Good news für jene Kulturpessimisten, die sich seit Jahren über eine immer rapidere Überfremdung des deutschen Sprachschatzes durch angelsächsische Invasoren grämen: Es gibt auch gegenläufige Kräfte! Unlängst konnte man auf der amerikanischen Internetplattform BuzzFeed (laut Wikpedia 150 Millionen Besucher pro Monat!) auf einen Beitrag mit folgendem interessanten Titel stossen: „21 Perfect German words we need in English“.
Der Autor, Luke Lewis, seines Zeichens Executive Editor (also so etwas wie Chefredaktor) von BuzzFeed, räumt frank und frei ein, dass es im Deutschen Wörter gibt, die in ihrer Prägnanz und Nuanciertheit einer englischen Übersetzung weit überlegen sind. Offenbar verfügt dieser angelsächsische Autor über sehr gute Deutschkenntnisse, sonst könnte er das kaum so kompetent beurteilen.
Hier also die Liste der 21 „perfekten deutschen Wörter“, für die Luke Lewis kein englischsprachiges Äquivalent finden kann – und zwar in der von ihm gewählten Reihenfolge:
1) Torschlusspanik, 2) Fernweh, 3) Schnappsidee, 4) Treppenwitz, 5) Luftschloss, 6) Weltschmerz, 7) fuchsteufelswild, 8) Fingerspitzengefühl, 9) Frühjahrsmüdigkeit, 10) Sehnsucht, 11) fremdschämen, 12) Kopfkino, 13) verschlimmbessern, 14) Backpfeifengesicht, 15) Zugzwang, 16) Geborgenheit, 17)Schattenparker, 18) Drachenfutter, 19) Hüftgold, 20) Kuddelmuddel, 21) Kummerspeck
Bei drei angeblich „perfekten deutschen Wörtern“ ist wohl eine Anmerkung angezeigt: Den Ausdruck „Backpfeifengesicht“ würden wir im alemannischen Sprachbereich zwingend durch „Ohrfeigengesicht“ ersetzen. Und zum wahrscheinlich nicht überall geläufigen „Hüftgold“ (überflüssige Speckfalten) gibt es ein mindestens ebenbürtiges angelsächsisches Pendant: „Love handle“. Das Wort „Schattenparker“ war bisher dem Schreibenden unbekannt. Es soll, wie eine Google-Eingabe belehrt, so viel wie „Warmduscher“ bedeuten – das wäre eine ungefähre Entsprechung zum englischen „wimp“ oder zum spezifisch britischen „wet“.

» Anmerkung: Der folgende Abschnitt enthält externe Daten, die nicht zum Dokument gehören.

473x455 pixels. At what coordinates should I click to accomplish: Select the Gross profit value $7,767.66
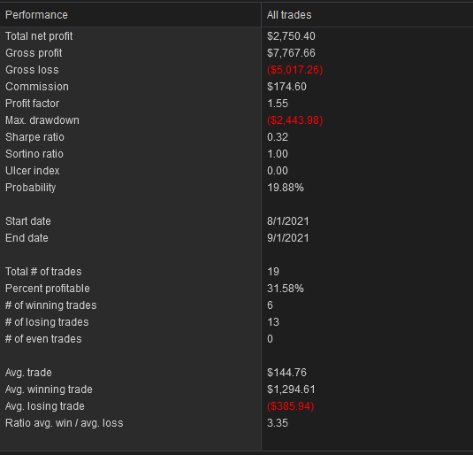pos(291,53)
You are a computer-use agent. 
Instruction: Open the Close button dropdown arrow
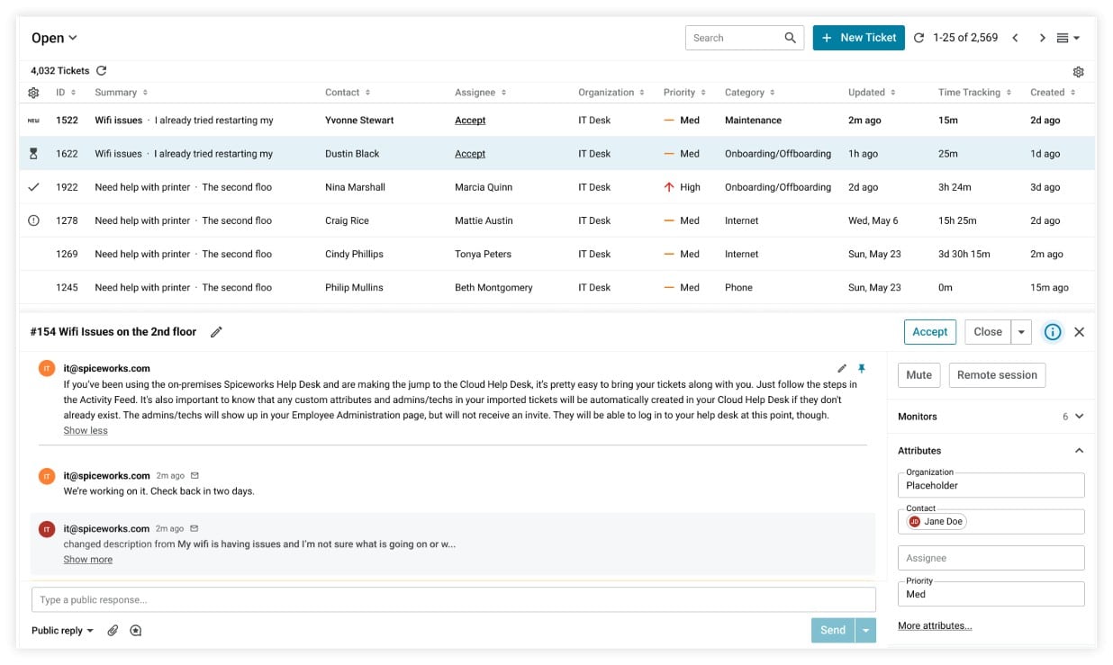click(x=1021, y=332)
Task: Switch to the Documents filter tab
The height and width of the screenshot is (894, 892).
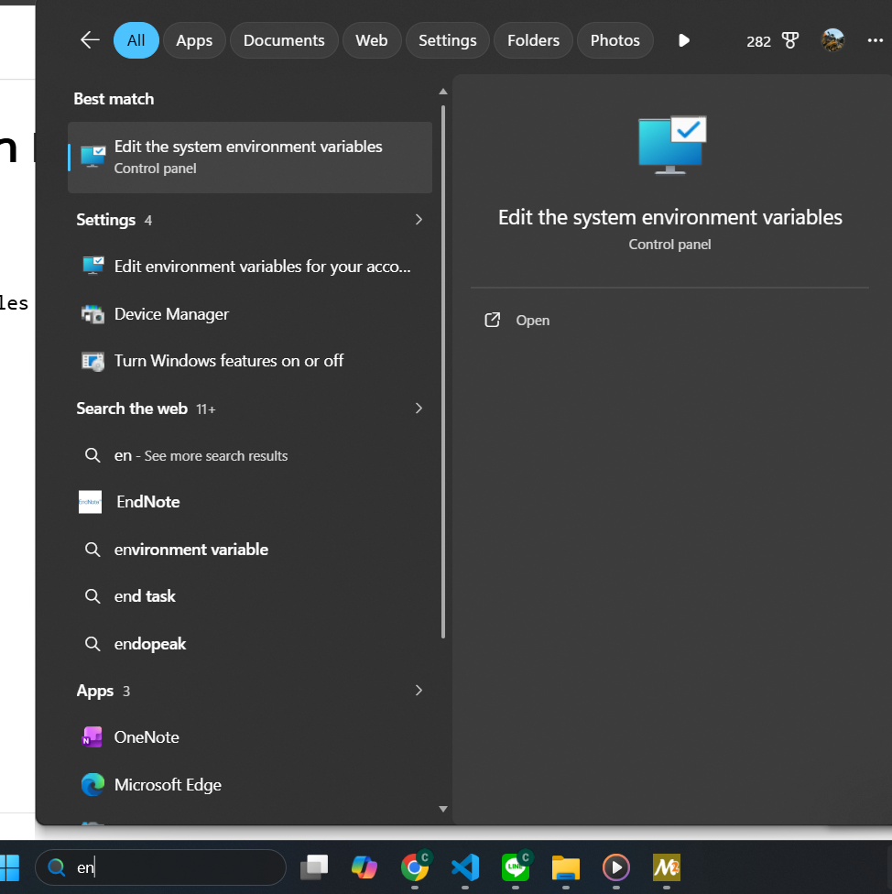Action: pos(284,40)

Relativierungen zu dieser erfreulichen Huldigung an die Kreativität und Sprachkraft bestimmter deutscher Wortbildungen sollen fairerweise nicht unterschlagen werden. Die Behauptung ist nicht übertrieben, dass praktisch jede Sprache über bestimmte Ausdrücke verfügt, die in ihrer Treffsicherheit, Originalität und Eingängigkeit nicht gleichwertig zu übersetzen sind – weshalb sie denn auch öfters von andern Sprachen als Leihwörter übernommen werden. Man denke nur an das englische „Establishment“ oder „Selfie“, das französische „Décolleté“, das italienische „pianissimo“, die spanische „Guerrilla“, die russische „Troika“ und die helvetischen „Putsch“ und „Müesli“.